What if you still have a job? How do you prepare then? The obvious answer is, be prepared to quit or to be laid off or fired at any moment. It really doesn’t matter which one of these it turns out to be; the point is to sustain zero psychological damage in the process. Get your burn rate to as close to zero as you can, by spending as little money as possible, so than when the job goes away, not much has to change. While at work, do as little as possible, because all this economic activity is just a terrible burden on the environment. Just gently ride it down to a stop and jump off.

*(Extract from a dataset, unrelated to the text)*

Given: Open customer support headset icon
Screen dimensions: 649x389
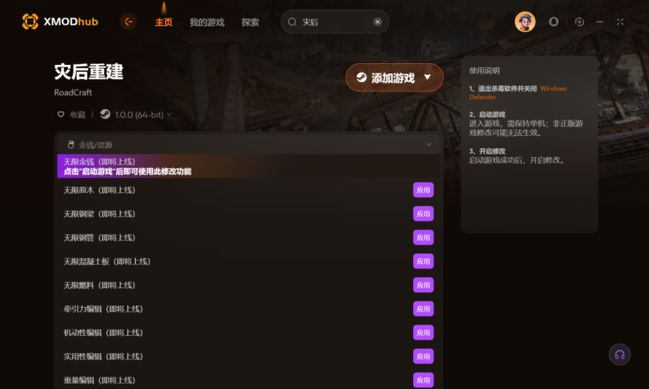Looking at the screenshot, I should (x=619, y=355).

If you still have a job, or if you still have some savings, what do you do with all the money? The obvious answer is, build up inventory. The money will be worthless, but a box of bronze nails will still be a box of bronze nails. Buy and stockpile useful stuff, especially stuff that can be used to create various kinds of alternative systems for growing food, providing shelter, and providing transportation. If you don’t own a patch of dirt free and clear where you can stockpile stuff, then you can rent a storage container, pay it a few years forward, and just sit on it until reality kicks in again and there is something useful for you to do with it. Some of you may be frightened by the future I just described, and rightly so. There is nothing any of us can do to change the path we are on: it is a huge system with tremendous inertia, and trying to change its path is like trying to change the path of a hurricane. What we can do is prepare ourselves, and each other, mostly by changing our expectations, our preferences, and scaling down our needs. It may mean that you will miss out on some last, uncertain bit of enjoyment. On the other hand, by refashioning yourself into someone who might stand a better chance of adapting to the new circumstances, you will be able to give to yourself, and to others, a great deal of hope that would otherwise not exist.